◆ **WHAT IS EXPECTED**: Please copy the data exactly as it stands, minus the images.

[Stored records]
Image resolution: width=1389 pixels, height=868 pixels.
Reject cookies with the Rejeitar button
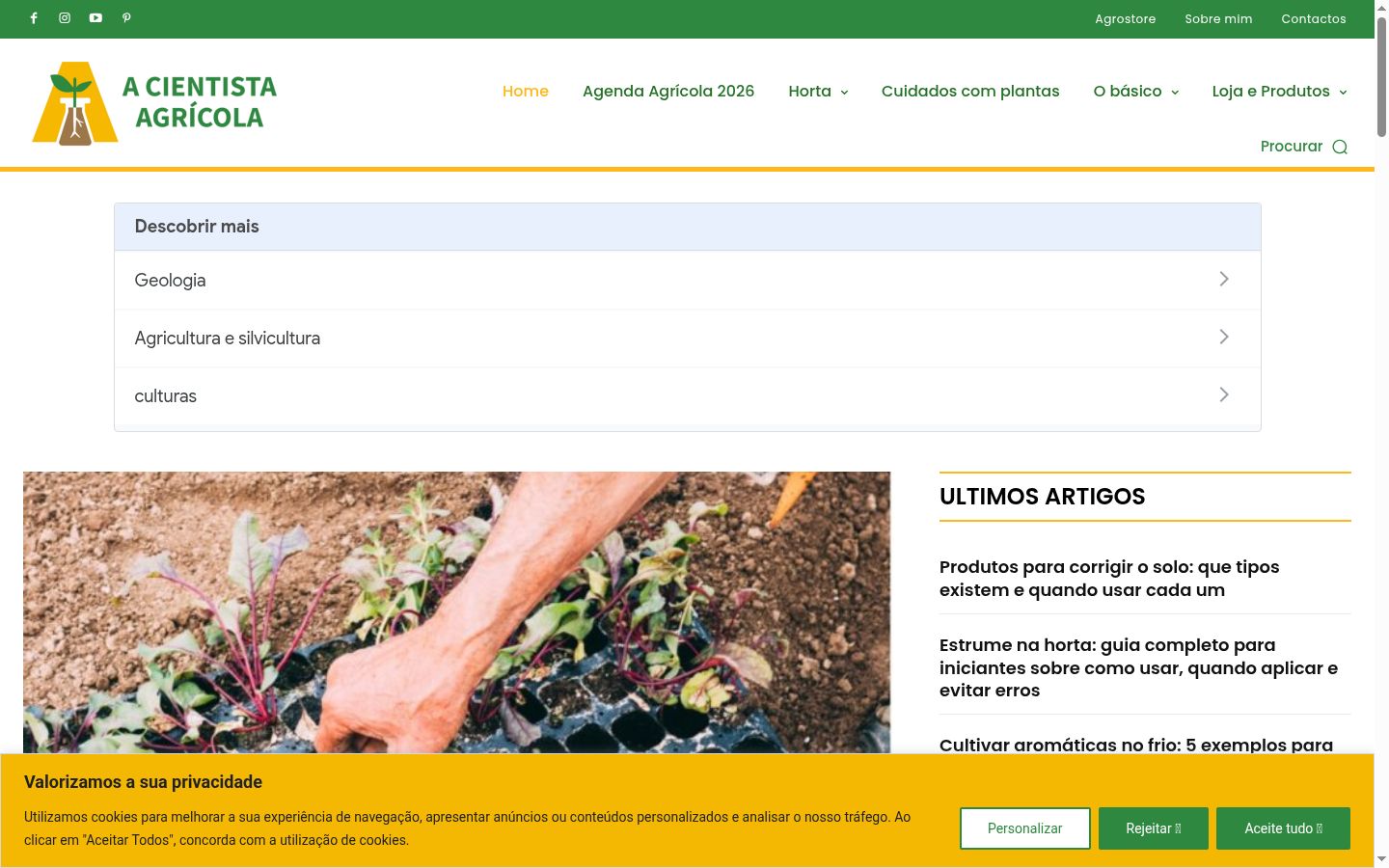[x=1154, y=828]
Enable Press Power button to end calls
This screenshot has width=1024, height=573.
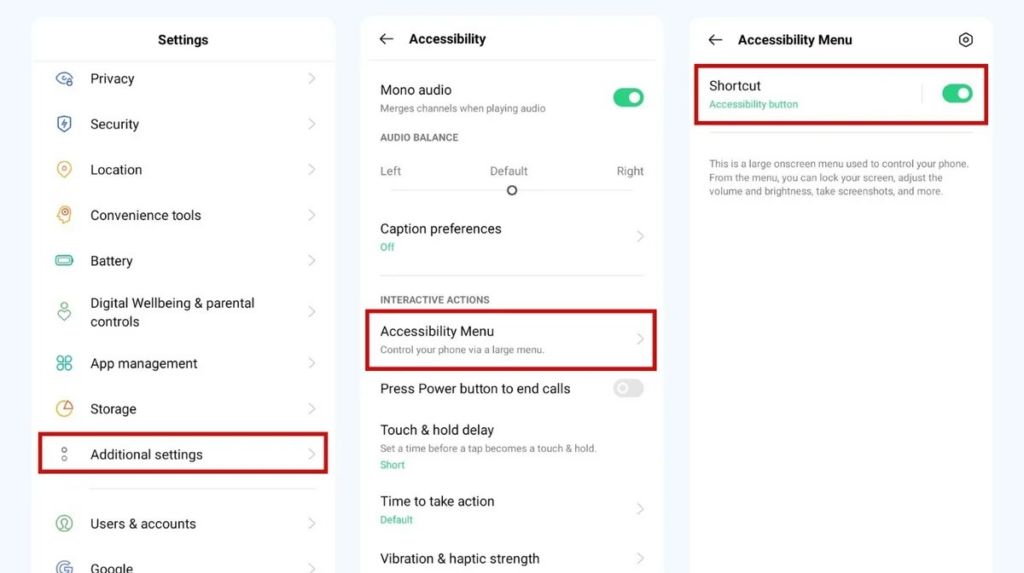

◆ **YOUR RESPONSE**:
Image resolution: width=1389 pixels, height=868 pixels.
Reject cookies with the Rejeitar button
[x=1154, y=828]
Enable Press Power button to end calls
This screenshot has width=1024, height=573.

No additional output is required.